Task directions:
All lines from the one containing "The image size" through the last line of the listing should be given again exactly, with no pictures.
● ● ● ● ●
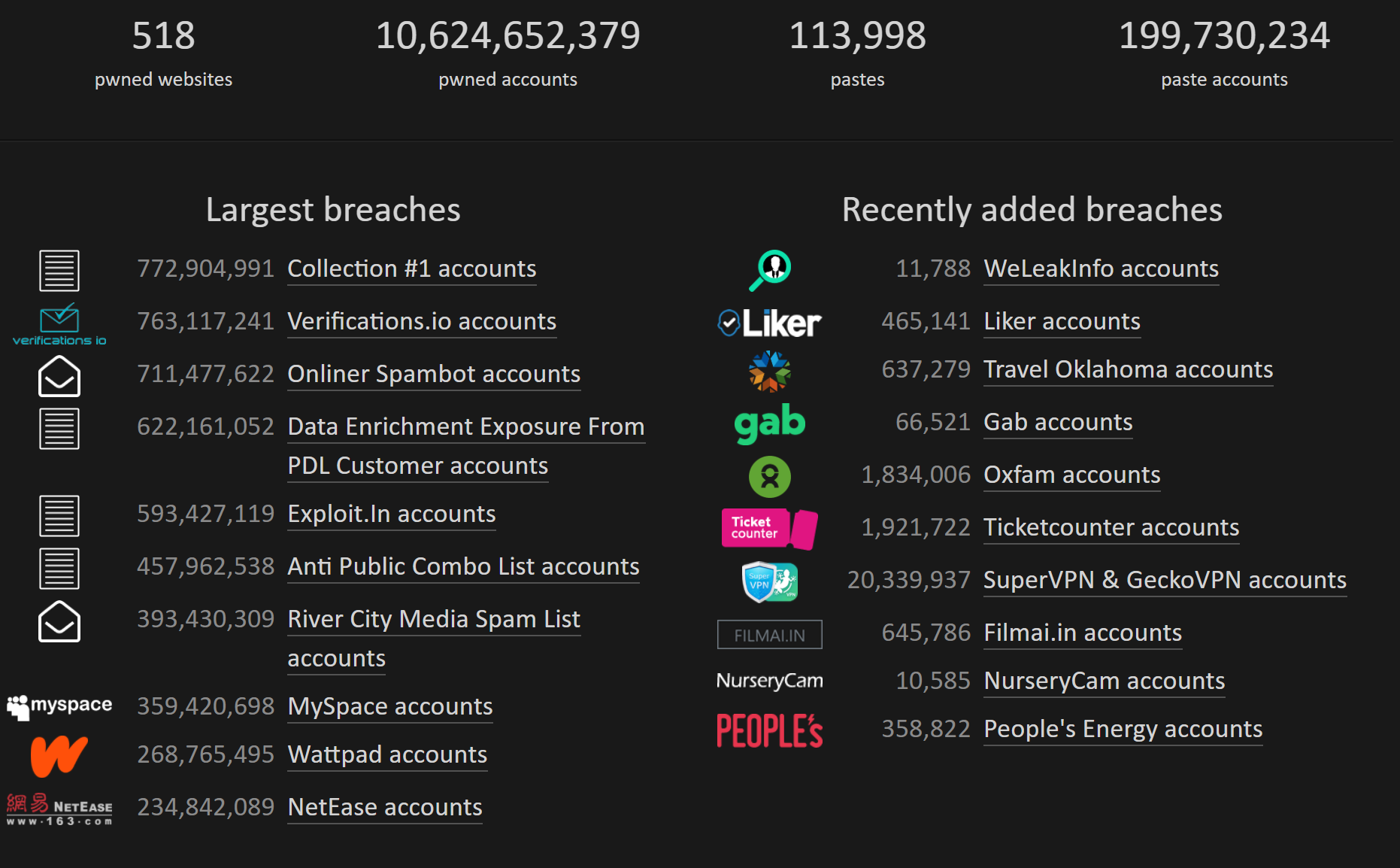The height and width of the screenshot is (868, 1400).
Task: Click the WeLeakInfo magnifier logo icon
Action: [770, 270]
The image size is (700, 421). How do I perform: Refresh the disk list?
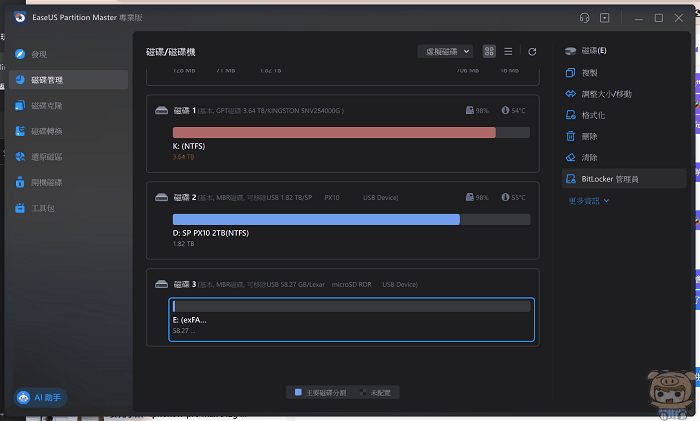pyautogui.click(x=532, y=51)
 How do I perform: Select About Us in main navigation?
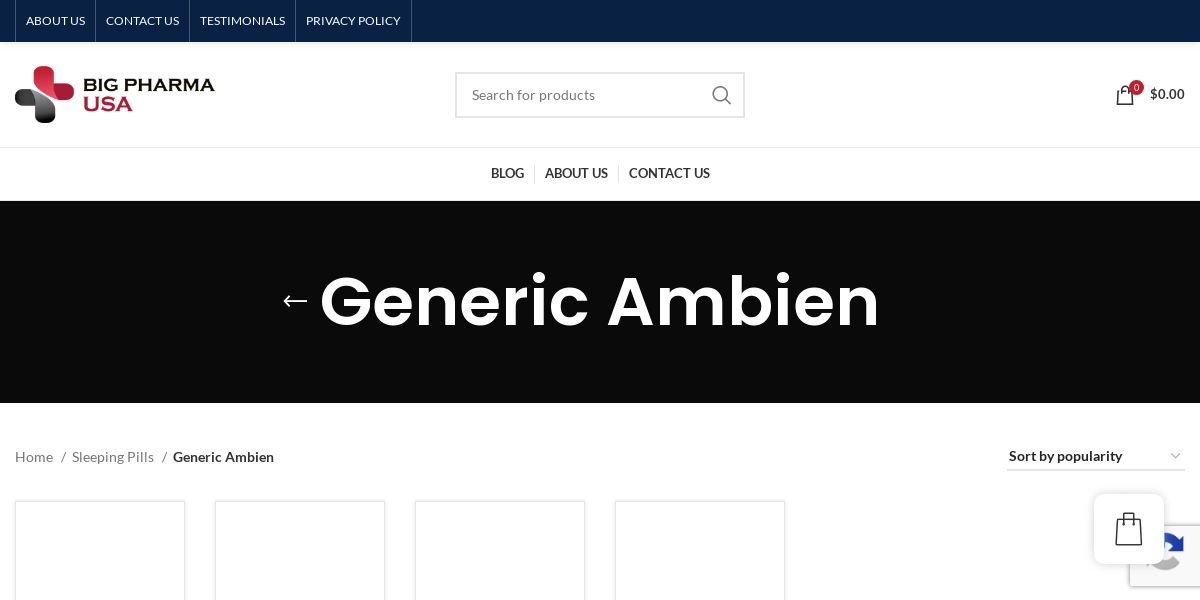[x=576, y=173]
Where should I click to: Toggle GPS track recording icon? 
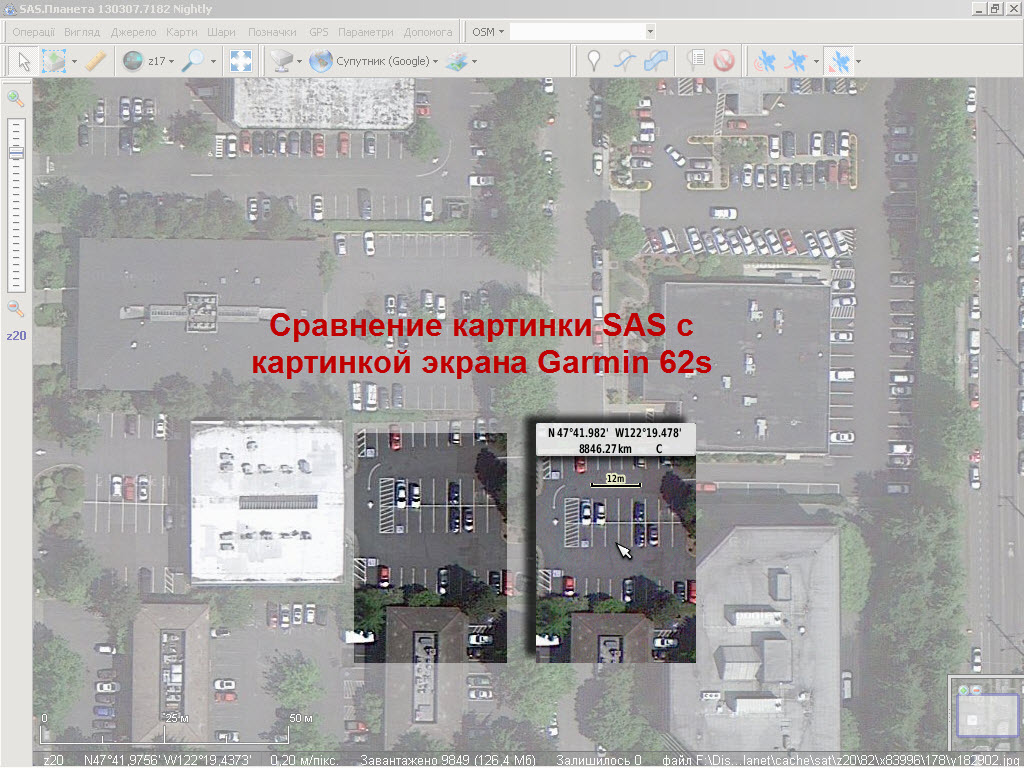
● ● ● ● ●
Reply to the exercise:
The image size is (700, 421). How do I perform: Refresh the disk list?
pyautogui.click(x=532, y=51)
 How do I perform: Select About Us in main navigation?
[x=576, y=173]
Where should I click to: Toggle GPS track recording icon? 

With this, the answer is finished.